Landtagsvizepräsident Bocklet wies in diesem Zusammenhang auch auf die Gefahr hin, dass die von der Schweiz zur Verfügung gestellten 50 Mio. Euro verfallen, wenn die Elektrifizierung der Strecke München-Lindau nicht bis zum Jahr 2020 zustande kommt und forderte eine schnellstmögliche Schließung der Finanzierungslücke. Von Seiten der Bahn wird nun betont, dass „die gewünschte Inbetriebnahme 2019 … nochmals durch ein externes Expertenteam intensiv geprüft“ worden sei, dass sich jedoch „der hierfür erforderliche Bauablauf nur mit sehr großen Risiken und erheblichen betrieblichen Einschränkungen des Zugverkehrs im gesamten Allgäu darstellen lasse“. „Daher gehen wir weiterhin von einer, auf realistischen Prämissen beruhenden Inbetriebnahme im Jahr 2020 aus“, heißt es in dem Schreiben des Konzernbevollmächtigten Josel wörtlich.

Nach der Einigung zwischen Bund und Freistaat kann nun mit der Entwurfs- und Genehmigungsplanung begonnen werden.
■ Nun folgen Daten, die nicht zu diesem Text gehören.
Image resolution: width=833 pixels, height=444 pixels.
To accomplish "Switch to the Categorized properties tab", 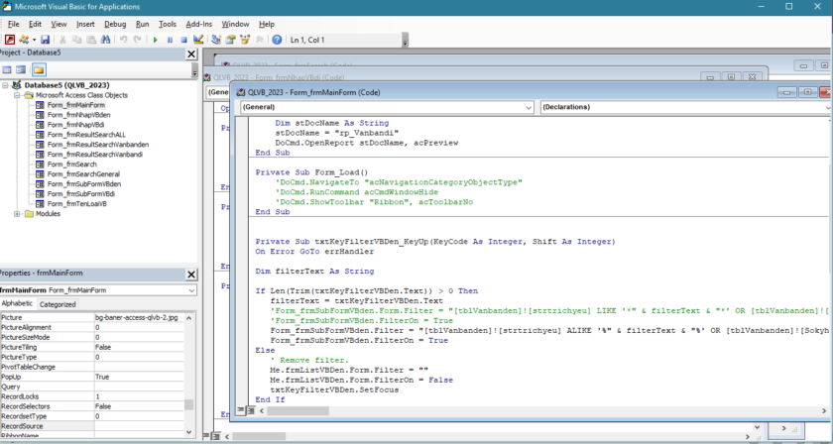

Die Entwurfsplanung startet mit der Umweltplanung, Vermessung und vertiefenden Baugrunduntersuchung. Die Durchführung der Kartierung vor Ort ist ab August geplant. Die Baugrunduntersuchung beginnt im Juni. In diesem Monat wird auch die Entwurfsvermessung der Bahnhöfe, Bahnübergänge und Straßenüberführungen in Angriff genommen. Die Aufnahme eines digitalen Geländemodells soll über ein Flächenscanning aus der Luft erfolgen. Nach Abschluss der Genehmigungsplanung sollen die Planfeststellungsverfahren abschnittsweise ab dem 1. Halbjahr 2015 eingeleitet werden.